Der Wahlsieg des MAS hat nicht nur die politischen Repräsentanten des alten Modells zum Verschwinden gebracht: ADN und MIR haben als Parteien aufgehört zu existieren, das traditionsreiche Movimiento Nacionalista Revolucionaria (MNR), Trägerin der Revolution von 1952 und der neoliberalen Strukturanpassungen unter den Präsidenten Estenssoro und Sanchez de Lozada bekam noch ganze 6,4%. Auch Felípe Quispes radikal-indigenistisches MIP ist mit 2,1% der Stimmen vorläufig in die Bedeutungslosigkeit abgetaucht. Darin liegt eine große Chance: Bolivien sehnt sich nach einem Ende der Polarisierung und der Unruhen. Der "Zusammenprall der Kulturen" muss in einen "Dialog der Kulturen" überführt werden. Die Constituyente, die am 2. Juli zusammentreten soll, wäre der passende Rahmen. Ob die MAS über die personelle und programmatische Decke verfügt, um diese Herausforderungen zu bewältigen, wird vielfach bezweifelt. Allein: Die Wählerinnen und Wähler haben die junge Bewegung genau damit beauftragt...

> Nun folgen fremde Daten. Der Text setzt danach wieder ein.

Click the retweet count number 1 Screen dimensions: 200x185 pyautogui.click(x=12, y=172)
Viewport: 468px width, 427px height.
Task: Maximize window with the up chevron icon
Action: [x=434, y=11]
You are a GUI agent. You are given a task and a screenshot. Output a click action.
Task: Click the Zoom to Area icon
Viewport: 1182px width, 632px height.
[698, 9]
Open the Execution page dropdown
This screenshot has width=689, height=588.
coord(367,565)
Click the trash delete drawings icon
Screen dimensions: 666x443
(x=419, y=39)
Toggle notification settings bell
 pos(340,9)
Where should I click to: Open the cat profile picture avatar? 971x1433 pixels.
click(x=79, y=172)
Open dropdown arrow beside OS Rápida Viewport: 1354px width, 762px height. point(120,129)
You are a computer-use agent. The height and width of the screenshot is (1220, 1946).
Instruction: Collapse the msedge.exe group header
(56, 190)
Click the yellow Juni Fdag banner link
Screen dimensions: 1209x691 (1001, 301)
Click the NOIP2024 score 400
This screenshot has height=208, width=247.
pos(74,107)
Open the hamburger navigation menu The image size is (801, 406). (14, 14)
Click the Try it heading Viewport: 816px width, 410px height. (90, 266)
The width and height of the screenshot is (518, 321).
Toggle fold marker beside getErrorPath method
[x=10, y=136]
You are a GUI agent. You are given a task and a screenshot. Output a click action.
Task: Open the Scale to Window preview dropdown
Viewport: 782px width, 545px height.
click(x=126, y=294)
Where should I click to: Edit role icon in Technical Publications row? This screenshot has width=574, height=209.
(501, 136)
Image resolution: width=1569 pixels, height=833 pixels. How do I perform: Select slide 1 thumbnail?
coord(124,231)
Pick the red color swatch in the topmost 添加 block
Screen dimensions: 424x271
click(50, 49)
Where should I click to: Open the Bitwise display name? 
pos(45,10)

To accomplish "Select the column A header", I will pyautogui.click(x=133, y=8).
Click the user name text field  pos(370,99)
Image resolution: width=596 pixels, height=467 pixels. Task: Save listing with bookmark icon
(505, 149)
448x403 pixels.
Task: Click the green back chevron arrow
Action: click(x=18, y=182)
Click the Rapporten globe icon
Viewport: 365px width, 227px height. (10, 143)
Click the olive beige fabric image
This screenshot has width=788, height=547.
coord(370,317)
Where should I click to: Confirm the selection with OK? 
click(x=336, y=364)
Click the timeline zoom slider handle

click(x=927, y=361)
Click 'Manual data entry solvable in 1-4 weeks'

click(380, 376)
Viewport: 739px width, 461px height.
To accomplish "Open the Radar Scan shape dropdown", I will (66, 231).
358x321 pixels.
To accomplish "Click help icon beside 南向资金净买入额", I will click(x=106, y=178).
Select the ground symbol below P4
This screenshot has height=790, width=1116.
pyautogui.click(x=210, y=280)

War Evo Morales bis vor kurzem noch das Schreckgespenst aller westlichen Außenpolitiker, so kann man nach diesem Votum nicht mehr an ihm vorbei. Die USA hatten im letzten Wahlkampf noch damit gedroht, im Falle eines Wahlsiegs der MAS die Hilfen an Bolivien einzufrieren, was Morales dann zusätzliche Stimmen eingebracht hatte. Nunmehr macht Washington seine Haltung vom Verhalten der neuen Regierung abhängig. Man erwarte, dass die Demokratie respektiert werde und bestehende Verpflichtungen und Verträge eingehalten. Eine klare Drohung, vor allem hinsichtlich der Drogenpolitik und der Kokavernichtung. Die Europäische Union hat dagegen fürs Erste klaren Kooperationswillen ohne Wenn und Aber signalisiert. Progressistische Nachbarregierungen in Brasilien, Argentinien, Uruguay und Venezuela begrüßen den Wahlausgang ausdrücklich. Bolivien ist ein Aid Regime. Ausländische Entwicklungsfinanzierung entspricht etwa 8-10% des Bruttoinlandsprodukts und finanziert praktisch 100% der öffentlichen Ausgaben. Das ist nicht wünschenswert, aber eine Konsequenz des alten Modells. Bolivien wird auch in Zukunft Unterstützung brauchen. Und die internationale Gemeinschaft wird gut daran tun, konstruktiv mit der neuen Regierung zusammenzuarbeiten. Es geht darum, ein Auseinanderbrechen der Gesellschaft und eine Balkanisierung zu vermeiden. Der Wahlausgang sollte zum Nachdenken Anlass geben. Denn er ist auch eine Schlappe für jene ausländischen Entwicklungsorganisationen und ihre Vordenker, die das alte Modell zum großen Teil unterstützt und finanziert hatten.